**Task to carry out:**
Copy exactly, beginning with the line holding "The image size" and ending with the final line of the data beneath this task; copy nothing else, and leave out every picture.

[Saved entries]
========================
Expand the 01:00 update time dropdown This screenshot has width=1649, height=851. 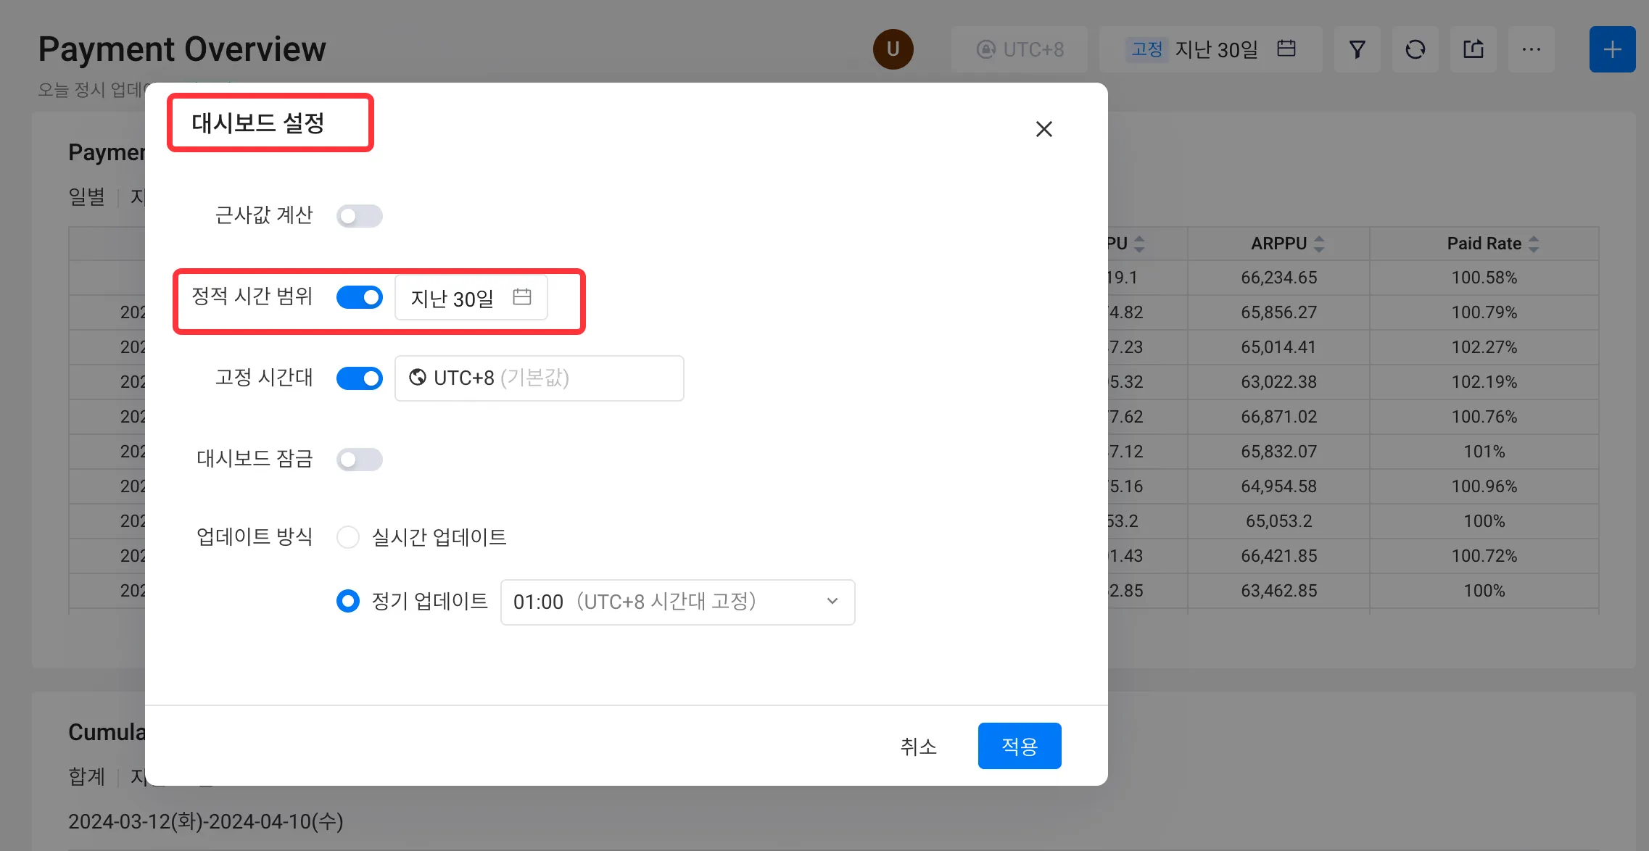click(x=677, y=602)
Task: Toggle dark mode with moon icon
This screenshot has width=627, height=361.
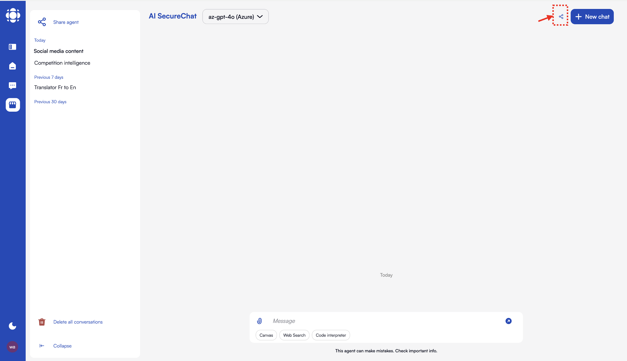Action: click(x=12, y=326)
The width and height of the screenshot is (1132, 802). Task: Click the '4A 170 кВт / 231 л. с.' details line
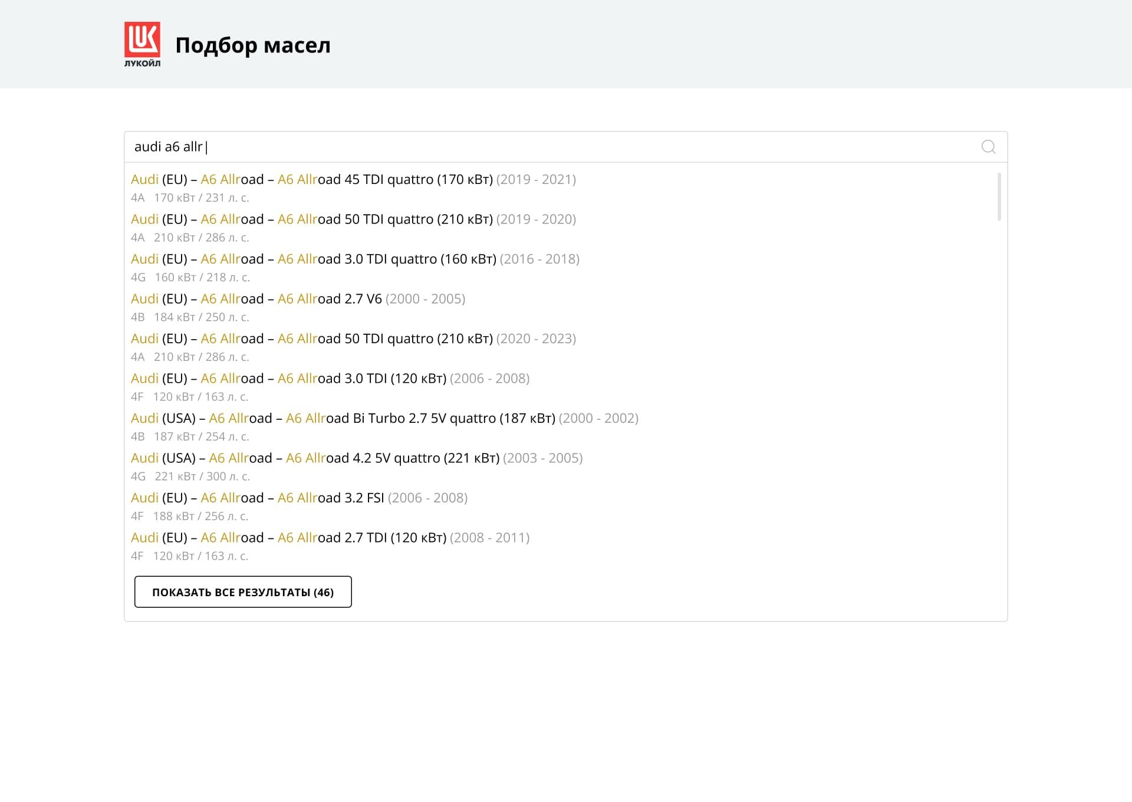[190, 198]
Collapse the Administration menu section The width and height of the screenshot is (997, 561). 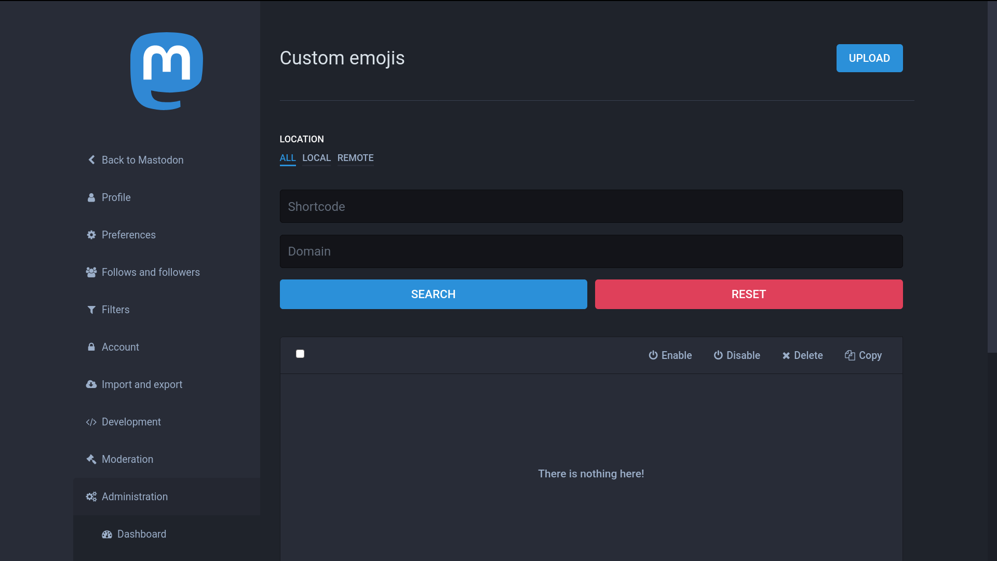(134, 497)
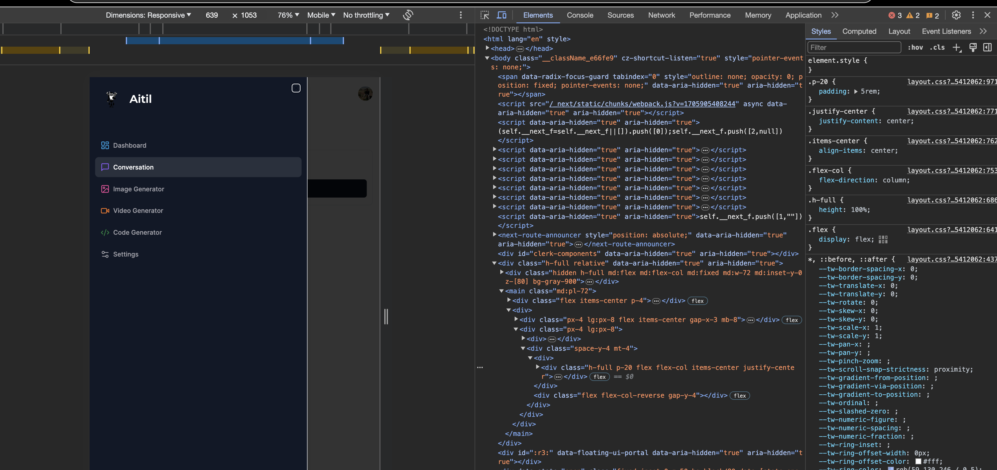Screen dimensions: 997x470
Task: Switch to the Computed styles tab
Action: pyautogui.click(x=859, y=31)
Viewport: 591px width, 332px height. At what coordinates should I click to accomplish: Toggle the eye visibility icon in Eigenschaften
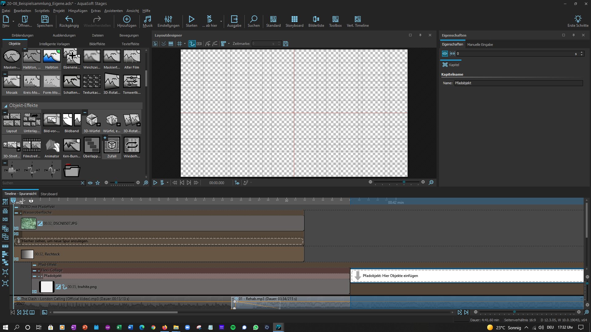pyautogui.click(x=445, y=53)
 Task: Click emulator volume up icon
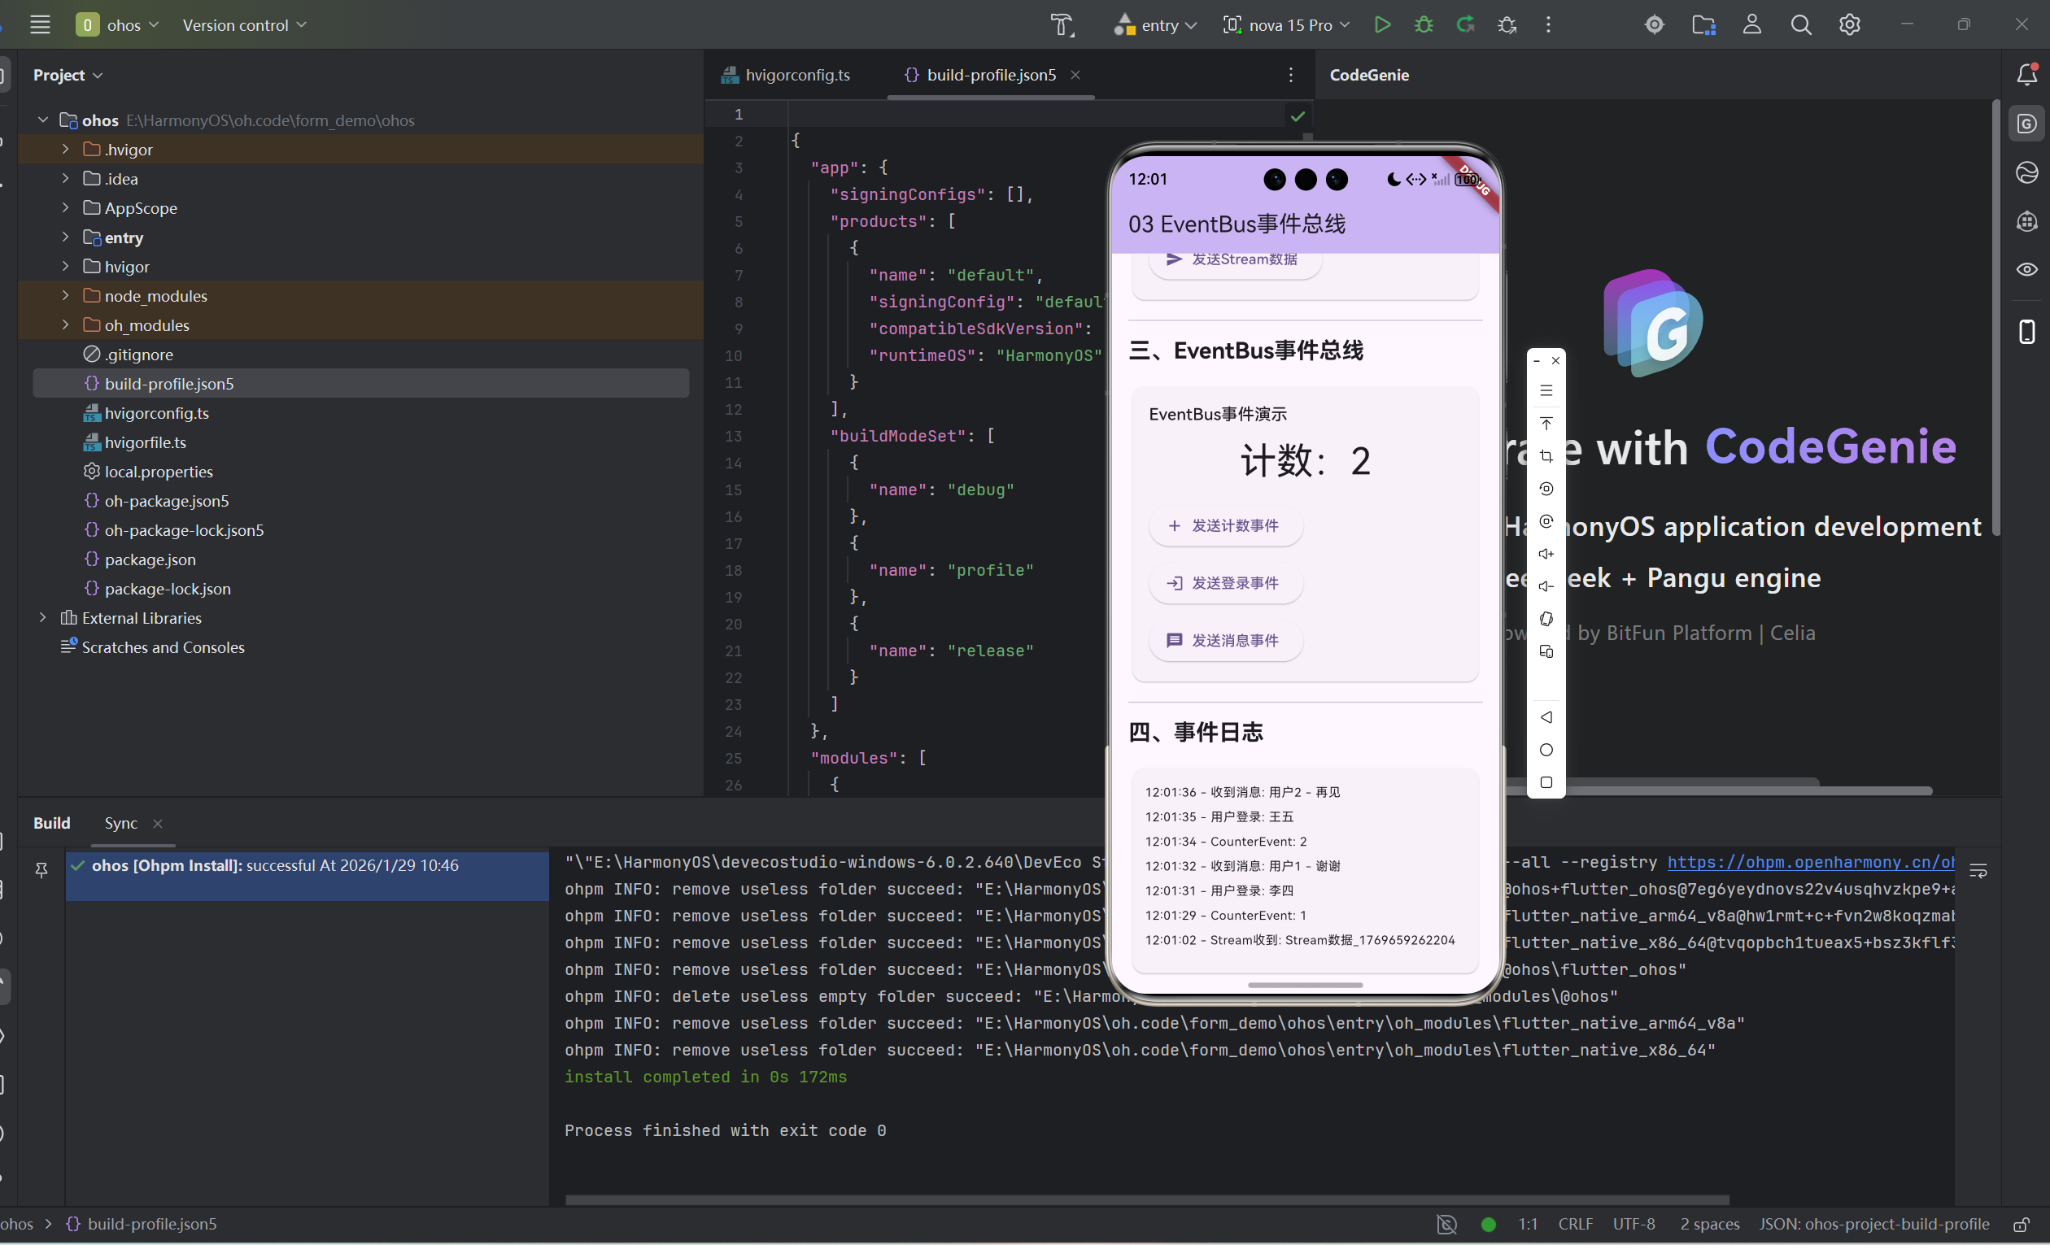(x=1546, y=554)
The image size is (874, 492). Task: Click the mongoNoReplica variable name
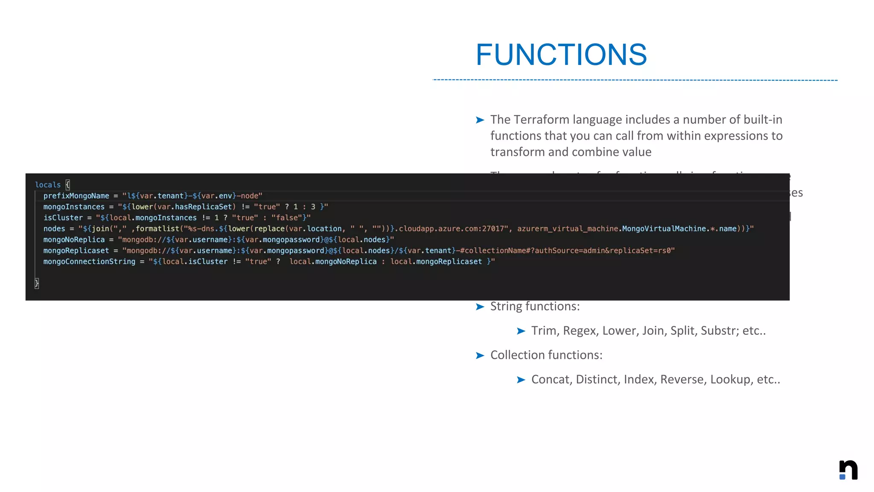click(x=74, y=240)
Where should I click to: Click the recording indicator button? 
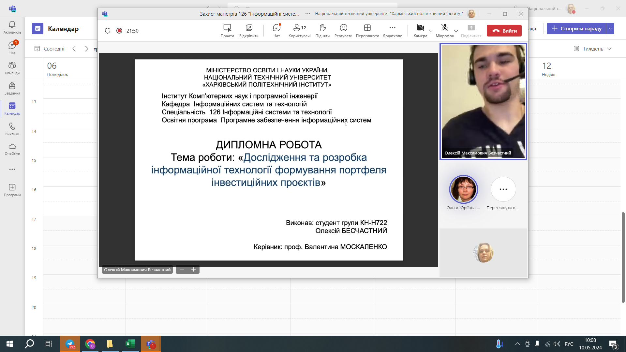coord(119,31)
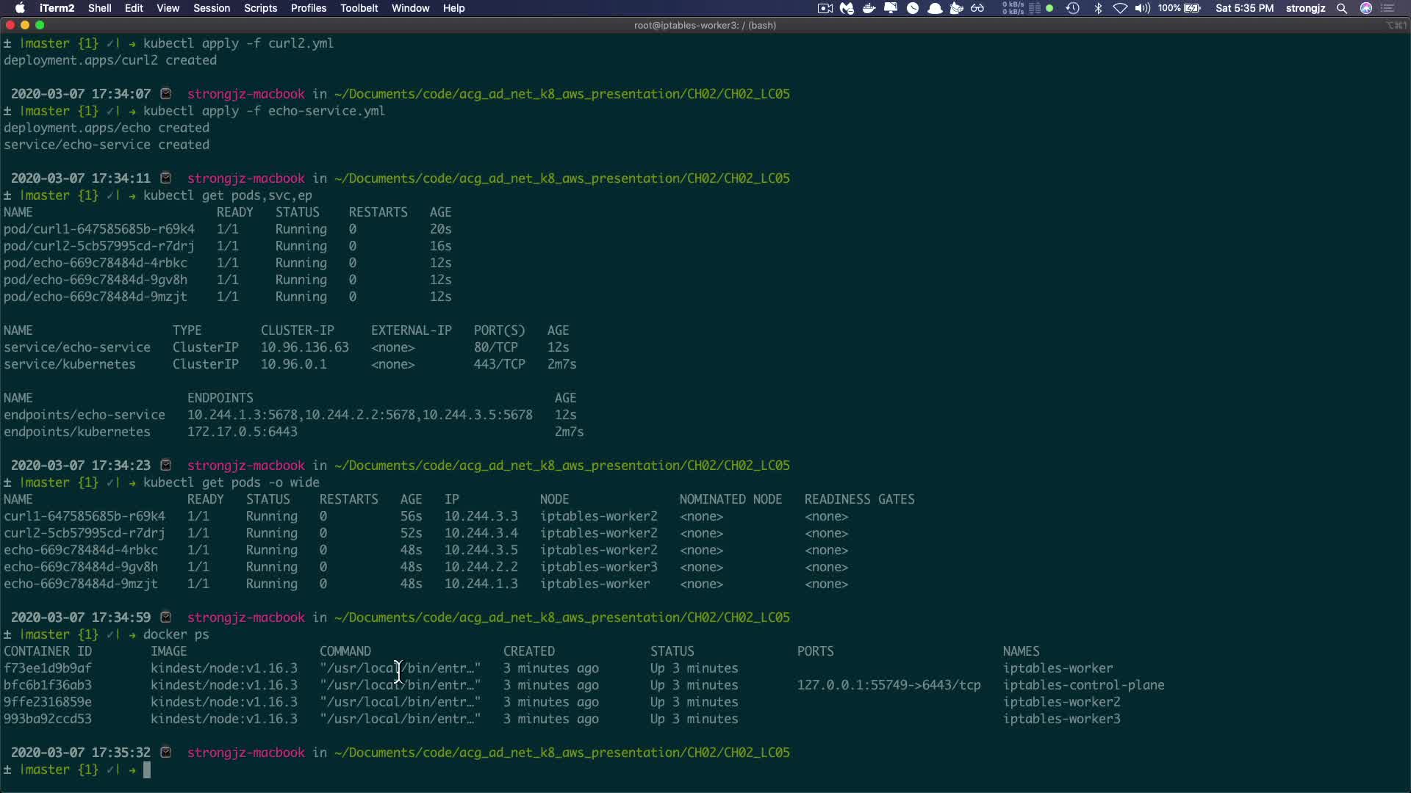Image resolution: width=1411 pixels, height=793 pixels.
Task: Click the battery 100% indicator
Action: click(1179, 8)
========================
**Task output:**
The image size is (874, 492). Task: Click the mongoNoReplica variable name
click(x=74, y=240)
Where should I click to: Click the recording indicator button? 
coord(119,31)
Image resolution: width=1411 pixels, height=793 pixels.
Task: Click the battery 100% indicator
Action: click(1179, 8)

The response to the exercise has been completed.